The Technical Picture
For all the drama, the drop barely dented the uptrend. Intel still trades above its 20-day average near $113, its 50-day near $99, and its 200-day near $63, the last of which shows just how far and fast this has run. Its daily relative strength index, a 0-to-100 momentum gauge where over 70 is overheated, sits at a neutral 55 after the pullback, while the weekly reading is hotter at 67. The drop pulled price right back to the rising 20-day line, the first test of whether buyers still step in. As long as that area holds, this is a pause in an uptrend, not the start of a reversal.
How to Position
This is a momentum-and-story stock, not a value one, so treat it that way. These are levels to watch, not instructions.

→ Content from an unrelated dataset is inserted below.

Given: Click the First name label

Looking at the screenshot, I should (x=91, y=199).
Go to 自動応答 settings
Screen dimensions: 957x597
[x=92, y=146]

Pullback support: $105 to $114, the rising 20-day average and the early-June base, where a stretched uptrend tends to find its footing.
Breakout: a reclaim of the $133 high would say the momentum has resumed.
Caution line: a close below $98, the 50-day average, would break the near-term uptrend and warn the air pocket is turning into something bigger.
Targets on continuation: $145, then $160 and $175. Size for the swings, because a stock up 400% can give it back fast.
The real test isn’t a level, it’s the July 23 earnings report. Evidence the foundry losses are narrowing and external traction is building would justify the price. Another quarter of deep losses would make $117 hard to defend.
Bottom Line
Intel’s comeback is real, and that’s exactly why it’s dangerous here. The 18A progress, the foundry traction, the AI demand, all genuine. But a stock up more than 400% in a year, still posting GAAP losses, burning cash, and trading 20% above what analysts think it’s worth has already banked the win in advance. Yesterday’s drop didn’t break anything; it just showed how little cushion is left.
One number frames it: Intel is worth more than half a trillion dollars today, on a business that lost $3.7B in the March quarter alone. The market is paying for the Intel that might exist in 2028. Whether you want to own it comes down to whether you believe that Intel arrives, and on a name this stretched, the cheaper moment to ask usually comes after the next pullback, not before it.
This is research and commentary, not personal investment advice. Levels are illustrative; size positions to your own risk tolerance and time horizon. The author may hold positions in names discussed.